*Seitentext:*

::::::::::

Die Hybris in der Klimakrise und die Rache der Natur, Politikverdrossenheit und Bauernproteste, Identitätsfetisch und Symbolvoodoo, Gruselschmock und Verfremdungseffekt – alles wird mit großflächiger Videodopplung und einem live eingespielten Dauersound (Anton Berman) aufgefahren, der aus längst untergegluckerten Welten heraufzuhallen scheint. Mit Gockel gehen die Ambitionen durch, sodass am Ende auf der Bühne wenig zu spielen und viel zu absolvieren und für das Publikum viel auszuklamüsern bleibt.

Am Sonnabend in der Kammer wurden die Zuschauer dann als Motherfuckers angesprochen, die ihre fuckin' Cellphones ausstellen sollten, weil sie sich, richtig: im fuckin' Deutschen Theater befänden. Die fünf Spieler, die sich die Rollen in der Adaption von Shaws „Pygmalion“ teilen, besser bekannt als Musical „My Fair Lady“, wollen niemanden beleidigen, sondern probieren ein paar Slangs und Sprechweisen aus, denn in dem Stück geht es um den Klassismus von Sprache und Gehabe. Die proletarische Blumenverkäuferin Eliza Doolittle wird von Professor Higgins innerhalb von drei Monaten zur Herzoginnendarstellerin aufgepimpt.

::::::::::

*Datenzeilen:*
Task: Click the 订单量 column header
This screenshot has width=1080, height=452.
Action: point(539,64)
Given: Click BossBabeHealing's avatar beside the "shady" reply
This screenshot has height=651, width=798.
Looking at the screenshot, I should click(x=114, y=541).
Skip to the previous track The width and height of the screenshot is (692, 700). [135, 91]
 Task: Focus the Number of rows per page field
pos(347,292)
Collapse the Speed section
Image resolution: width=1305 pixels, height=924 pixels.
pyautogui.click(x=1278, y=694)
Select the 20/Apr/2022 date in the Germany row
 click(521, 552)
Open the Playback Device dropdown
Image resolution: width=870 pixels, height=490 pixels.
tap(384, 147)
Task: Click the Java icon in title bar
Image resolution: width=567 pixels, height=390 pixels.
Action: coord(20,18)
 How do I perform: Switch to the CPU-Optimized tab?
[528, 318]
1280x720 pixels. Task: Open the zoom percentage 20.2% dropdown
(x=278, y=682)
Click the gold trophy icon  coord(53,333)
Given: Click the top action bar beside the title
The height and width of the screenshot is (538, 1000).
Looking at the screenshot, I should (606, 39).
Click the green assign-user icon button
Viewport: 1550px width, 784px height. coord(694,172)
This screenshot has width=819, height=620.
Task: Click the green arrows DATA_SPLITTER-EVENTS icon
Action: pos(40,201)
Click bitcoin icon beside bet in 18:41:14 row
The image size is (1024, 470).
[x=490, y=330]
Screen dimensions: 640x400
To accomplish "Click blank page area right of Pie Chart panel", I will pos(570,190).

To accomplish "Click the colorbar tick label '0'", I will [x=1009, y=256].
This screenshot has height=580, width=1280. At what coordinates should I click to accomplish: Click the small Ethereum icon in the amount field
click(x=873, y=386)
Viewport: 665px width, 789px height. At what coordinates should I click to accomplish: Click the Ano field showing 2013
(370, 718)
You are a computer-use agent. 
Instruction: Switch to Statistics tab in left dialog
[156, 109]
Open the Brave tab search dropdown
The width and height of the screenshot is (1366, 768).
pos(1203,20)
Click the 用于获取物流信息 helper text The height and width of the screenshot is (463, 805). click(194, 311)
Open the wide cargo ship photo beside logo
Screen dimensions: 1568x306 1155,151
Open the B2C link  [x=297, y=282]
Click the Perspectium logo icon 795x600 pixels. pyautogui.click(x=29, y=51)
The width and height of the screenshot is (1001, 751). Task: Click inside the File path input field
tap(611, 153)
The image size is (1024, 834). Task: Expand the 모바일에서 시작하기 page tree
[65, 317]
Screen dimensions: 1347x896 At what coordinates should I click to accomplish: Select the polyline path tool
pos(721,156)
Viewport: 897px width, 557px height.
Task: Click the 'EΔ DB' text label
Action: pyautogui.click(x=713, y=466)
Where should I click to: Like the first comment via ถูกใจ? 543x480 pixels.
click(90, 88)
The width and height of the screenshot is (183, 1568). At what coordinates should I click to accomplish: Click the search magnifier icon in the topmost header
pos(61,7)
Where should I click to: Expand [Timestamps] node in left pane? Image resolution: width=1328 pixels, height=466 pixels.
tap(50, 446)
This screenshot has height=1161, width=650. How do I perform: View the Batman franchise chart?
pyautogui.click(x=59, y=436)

::::::::::

*Aufgaben:*
**A)** Warum reden die Spieler laut der Theaterkritik das Publikum in der Kammer als „Motherfuckers“ an? Antworte in ein bis drei Sätzen.
**B)** Führe die Theaterkritik nach ihrem letzten Satz weiter.
Die Einträge sind eigenständiges Material.

*Lösungen:*
**A)** Sie wollen niemanden beleidigen, sondern probieren ein paar Slangs und Sprechweisen aus. Der Grund ist, dass es in dem Stück, einer Adaption von Shaws „Pygmalion“, um den Klassismus von Sprache und Gehabe geht.

**B)**
Hier ist es dem Regisseur Bastian Kraft offenbar sehr wichtig, dass auch der verpennteste Zuschauer folgen und die gesammelten Botschaften aufnehmen kann. Nicht nur, dass die Fünf uns knapp zwei Stunden mit viel sportlichem Ehrgeiz frontal anspielen, sodass bis zum Ende offen bleibt, ob man vielleicht doch einer Aufwärmübung beim Sprechtraining beiwohnt. Es werden auch jeder interpretatorische Gedanke und jede autobiografische Assoziation ausformuliert und abgearbeitet wie bei einem Referat. Liebes Klischeespiel mit angeklebten Bärten und Kinderbuchkostümen, knallbunt beleuchtet und beschallt. Ohne eine entsprechende Ansage hätte man womöglich vergessen, wo man ist. Wir wiederholen es sicherheitshalber auch für die Leser: im Deutschen Theater. Beide Abende heimsten begeisterten Applaus ein.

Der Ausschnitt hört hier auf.